Task instructions: Print the line containing "Task: Click line number 169861 gutter" and all lines after it to the end of the records below, exactly as written. No pictures.

........

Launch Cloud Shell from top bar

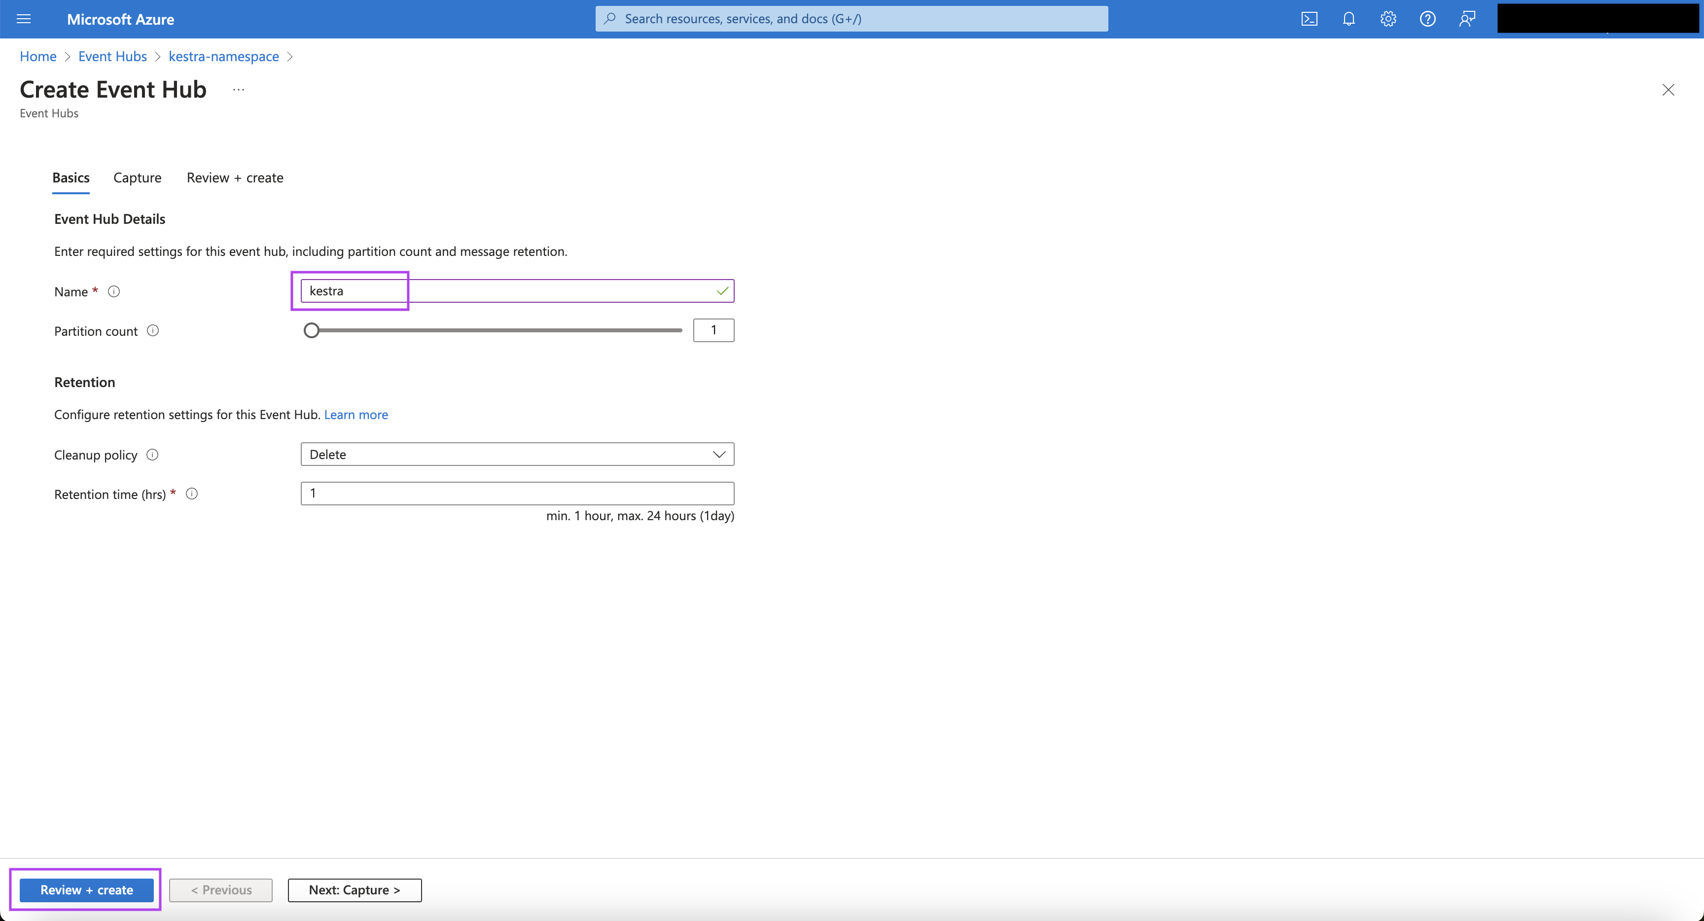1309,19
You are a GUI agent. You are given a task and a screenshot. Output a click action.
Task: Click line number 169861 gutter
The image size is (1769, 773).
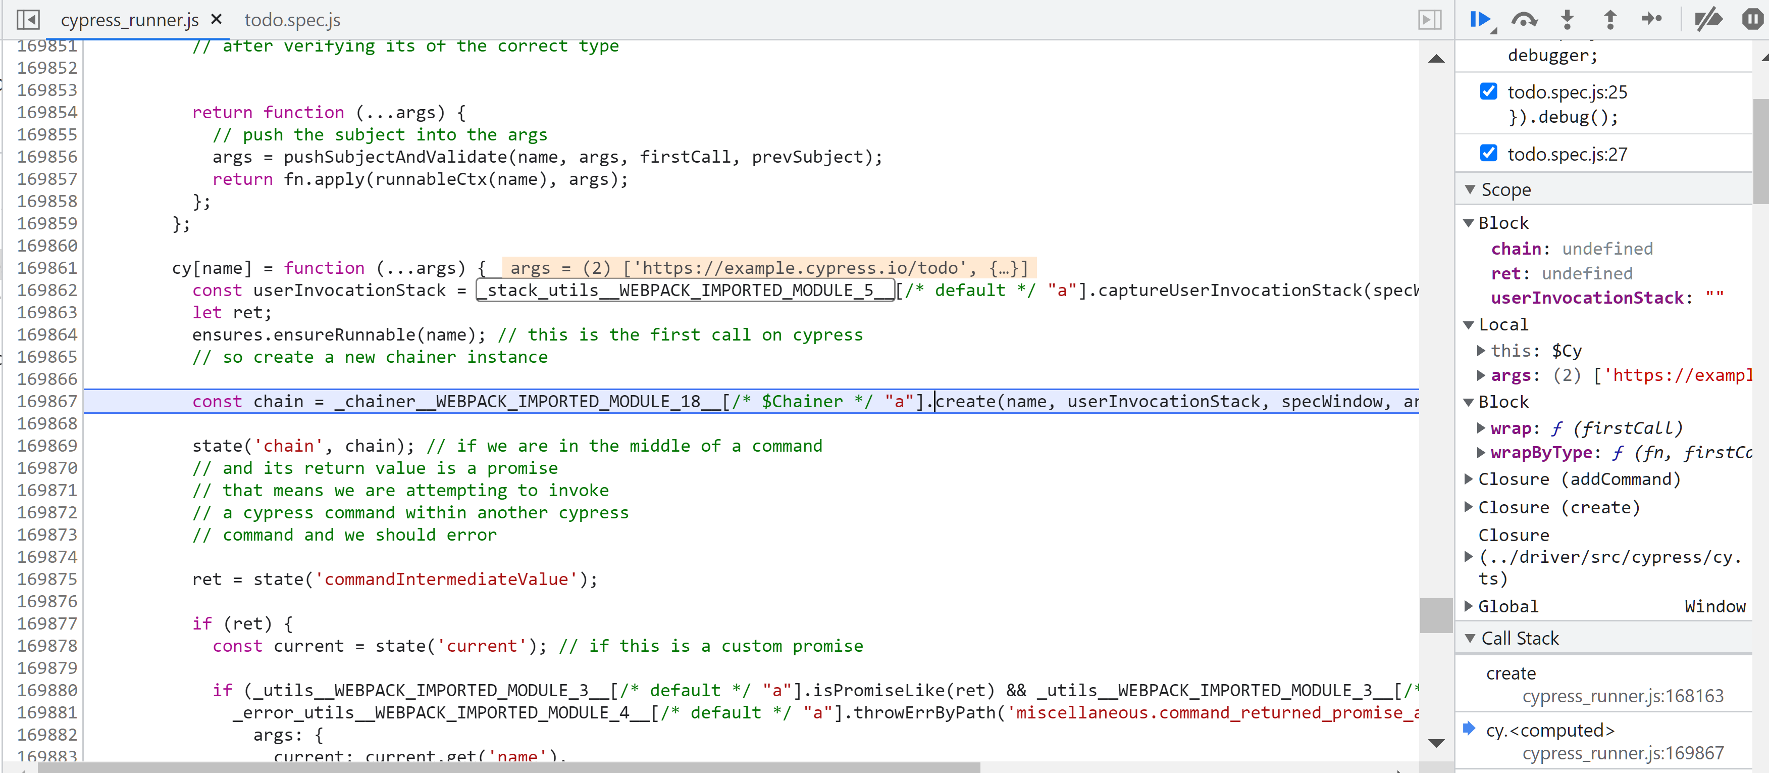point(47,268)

........

Solution to this exercise:
Task: Click line number 169861 gutter
The image size is (1769, 773).
point(47,268)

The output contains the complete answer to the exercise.